Using that logic rapists should carry on if it's right for them.[/quote]

What a silly statement oz. Im not suggesting anyone has nonconsensual ***! Im not sure how you linked my comment with that disgusting act. I'm just pointing out everyone is different. For example my brother got dumped after a long relationship. After a couple of months he moved in with his new girlfriend and 10+ years later there happily married with two kids. Should he have waited?

yubbywelch
01-04-2014, 12:21 AM
Bingo don't take it as an attack on you.

Re read the statement you said that replied too. He is right, the dame goes for a murderer, a cheating partner, an arsonist, wife beater, liar etc etc etc.

The statement for me is fine, unless I am one of the above mentioned.

Either way everyone has to live with their actions

bongosdad
01-04-2014, 12:59 AM
I still dont get it yubbs.
Hes been picking on me recently so im a bit sensitive.

yubbywelch
01-04-2014, 10:51 AM
There is no right or wrong yubby.
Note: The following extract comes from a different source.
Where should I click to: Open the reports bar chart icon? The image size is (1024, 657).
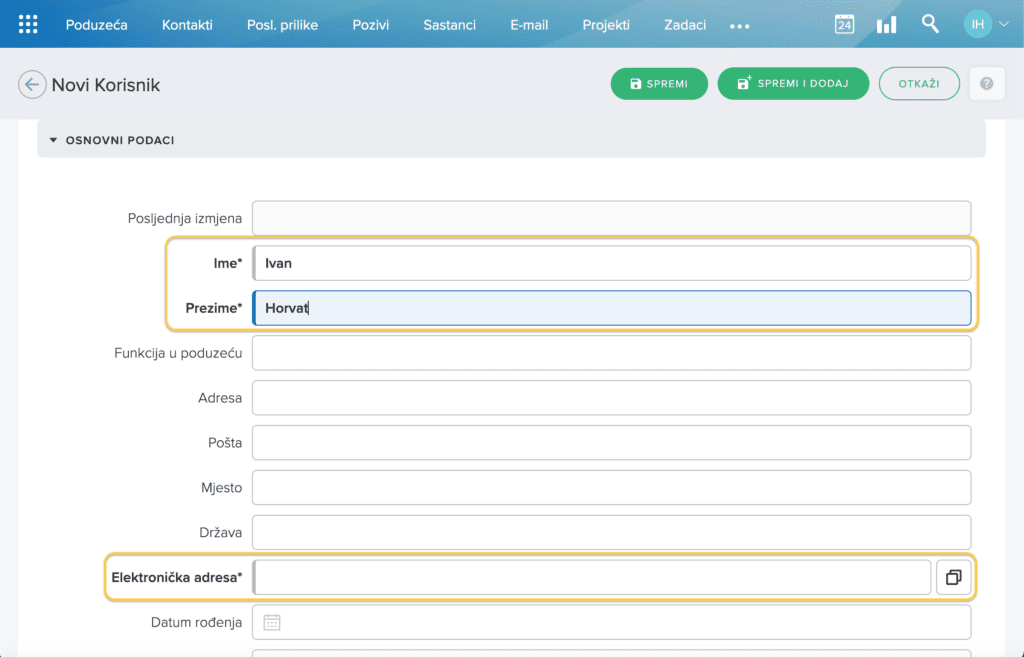pos(886,25)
It's what's right for you that counts.

Using that logic rapists should carry on if it's right for them.[/quote]

you don't get it?????
Forget about who posted it.
There's no right or wrong Yubby.
So are we talking about anarchy?
I know what you meant, what Oz says is also correct if a rapist read that, thus his point.
I tried to use other examples.

ozfan
01-04-2014, 09:43 PM
I still dont get it yubbs.
Hes been picking on me recently so im a bit sensitive.

Picking on you? You seem to think you can write whatever you want and be above criticism. As soon as someone disagrees with you they're picking on you. You come across as a ****ager not a 40+ male who works with wayward youth.

That you didn't understand what I wrote even though yubbs tried hard to explain it points to your own lack of perception.